SA private equity funds continue to exhibit strong performance and offer healthy long-term returns

SA private equity funds continue to exhibit strong performance and offer healthy long-term returns

For the ten years to March 2015, the cumulative annual growth rate for South African private equity was 20.5%, net of all fees and expenses, once again outperforming major listed-market indices for the same period.

The March 2015 RisCura-SAVCA South African Private Equity Performance Report shows that this asset class outperformed the JSE’s All Share Total Return Index, which delivered 18.1%, as well as the Shareholder Weighted Total Return Index, which delivered 19.1%. The Financial and Industrial index marginally outperformed private equity, at 21.6%.

The March 2015 annualised ten-year return of 20.5% is up from the December 2014 ten-year return of 19.1%, which in turn is an improvement on the September 2014 ten-year return of 18.5%.

“Private equity continues to deliver firm returns and remains an attractive asset class for pension funds and other institutional investors,” says Erika van der Merwe, CEO of the Southern African Venture Capital and Private Equity Association (SAVCA.) “It compares favourably to listed equity markets, which is particularly encouraging at this time, given the strong run enjoyed by the JSE’s All Share Index in recent years.”

The survey, which tracks the performance of a representative basket of local private equity funds, also shows that over a five-year period to March 2015, the annual performance of South African private equity was 17.0%, above the All Share of 16.1%. Over a three-year time period, private equity delivered a 15.0% annual return, with the All Share showing 19.4%. 

Van der Merwe says that shorter return periods should be viewed with caution and that longer-term returns are the most indicative of private equity performance. This is because of the locked-in nature of fund structures, with fund life typically extending over ten years, as well as the typical investment cycle of private equity, which takes some time to realise returns.

Rory Ord, principal at RisCura, comments on how private equity funds are delivering this consistent performance. “We see good returns in terms of the unrealised valuations of underlying investments, as well as in rewarding realisations and exits from portfolio companies.”
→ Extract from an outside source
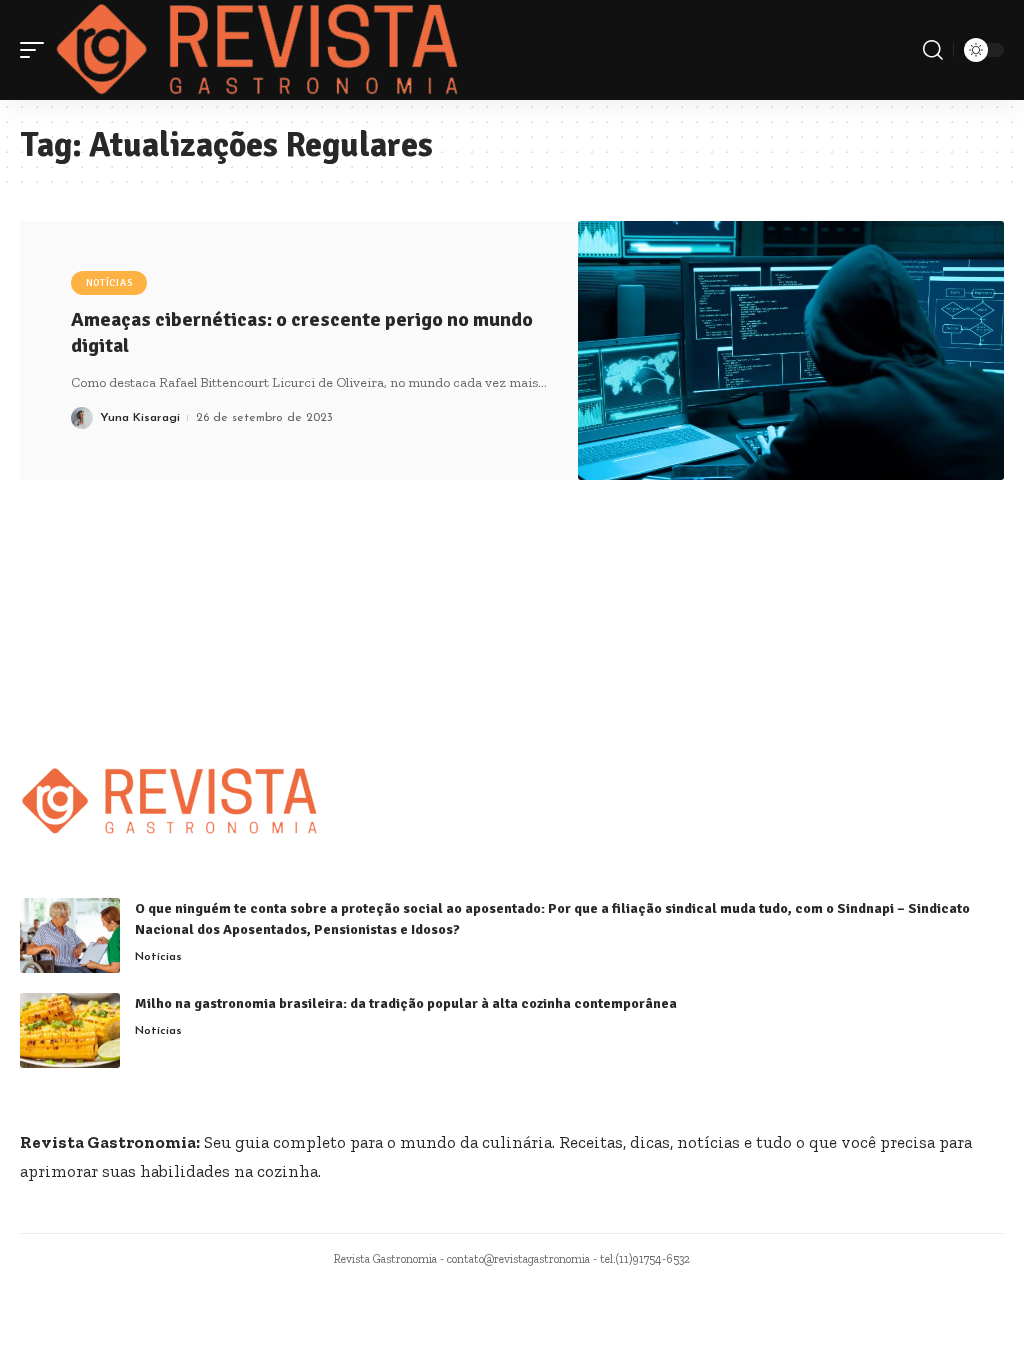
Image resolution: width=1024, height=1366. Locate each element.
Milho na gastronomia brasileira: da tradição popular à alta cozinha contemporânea (406, 1003)
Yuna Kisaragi (140, 418)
In 2014 the realisation market in the South African private equity industry returned the highest amount of capital since 2011. The 2015 KPMG-SAVCA Venture Capital and Private Equity Industry Performance Survey shows that funds returned to investors increased by R4.4bn (44.7%) to R14.2bn during 2014, from R9.8bn during 2013; and the value of disposals increased from R4.8bn in 2013 to R9.3bn during 2014. “We anticipate that this exit activity will pick up over the course of 2015, as part of the life cycle of private equity and in a context of attractive market valuations,” says van der Merwe.

Last year was also a solid year for the deployment of funds, with private equity investments made during 2014 totalling R17.4bn. The majority of these investments were for new as opposed to follow-on investments; and the average deal size for new investments increased to R153m, from R64m in 2013. “This signals a strong return to the acquisition market by some of the larger private equity funds,” says van der Merwe, “and we expect deal-making and the investment of newly raised capital to continue increasing in 2015.”